BEGIN
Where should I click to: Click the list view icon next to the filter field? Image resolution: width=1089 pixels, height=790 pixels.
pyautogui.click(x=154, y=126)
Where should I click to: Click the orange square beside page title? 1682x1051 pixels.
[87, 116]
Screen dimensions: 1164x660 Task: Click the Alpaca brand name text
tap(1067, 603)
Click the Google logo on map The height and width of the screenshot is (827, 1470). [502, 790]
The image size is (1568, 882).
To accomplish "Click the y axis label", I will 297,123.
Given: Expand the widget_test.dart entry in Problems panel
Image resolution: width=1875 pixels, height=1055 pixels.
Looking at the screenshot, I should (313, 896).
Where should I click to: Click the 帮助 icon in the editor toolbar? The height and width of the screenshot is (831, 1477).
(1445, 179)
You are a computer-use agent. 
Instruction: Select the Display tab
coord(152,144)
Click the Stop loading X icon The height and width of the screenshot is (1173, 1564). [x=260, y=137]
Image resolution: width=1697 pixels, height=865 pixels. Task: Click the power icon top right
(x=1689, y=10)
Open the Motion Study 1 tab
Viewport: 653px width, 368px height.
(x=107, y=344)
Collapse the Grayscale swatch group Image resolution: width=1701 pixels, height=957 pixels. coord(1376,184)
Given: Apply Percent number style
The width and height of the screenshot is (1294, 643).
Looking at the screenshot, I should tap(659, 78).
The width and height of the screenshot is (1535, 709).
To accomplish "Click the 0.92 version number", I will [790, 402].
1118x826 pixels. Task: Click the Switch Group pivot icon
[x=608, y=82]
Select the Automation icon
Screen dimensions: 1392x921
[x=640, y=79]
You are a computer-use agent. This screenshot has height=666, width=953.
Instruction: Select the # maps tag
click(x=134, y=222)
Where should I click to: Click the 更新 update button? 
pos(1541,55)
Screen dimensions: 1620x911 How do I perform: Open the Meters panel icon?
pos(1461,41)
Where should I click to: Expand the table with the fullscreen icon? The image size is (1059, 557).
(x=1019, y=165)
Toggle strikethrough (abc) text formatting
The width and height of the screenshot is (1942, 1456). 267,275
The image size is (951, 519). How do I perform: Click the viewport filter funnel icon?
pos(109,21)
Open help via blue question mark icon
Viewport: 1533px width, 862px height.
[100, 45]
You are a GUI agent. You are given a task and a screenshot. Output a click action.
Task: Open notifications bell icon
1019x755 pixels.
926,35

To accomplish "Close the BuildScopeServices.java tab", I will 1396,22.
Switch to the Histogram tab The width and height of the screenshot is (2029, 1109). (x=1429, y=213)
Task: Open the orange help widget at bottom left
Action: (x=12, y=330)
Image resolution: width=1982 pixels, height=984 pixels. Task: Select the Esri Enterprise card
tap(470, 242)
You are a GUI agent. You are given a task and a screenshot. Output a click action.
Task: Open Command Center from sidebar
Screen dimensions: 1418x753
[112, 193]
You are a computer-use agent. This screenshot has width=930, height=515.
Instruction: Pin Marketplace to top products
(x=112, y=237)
END
TASK DETAILS. Identify the lines above that contain the word "number", then copy them.

TASK RESPONSE.
Given: Apply Percent number style
To accomplish "Click the 0.92 version number", I will [790, 402].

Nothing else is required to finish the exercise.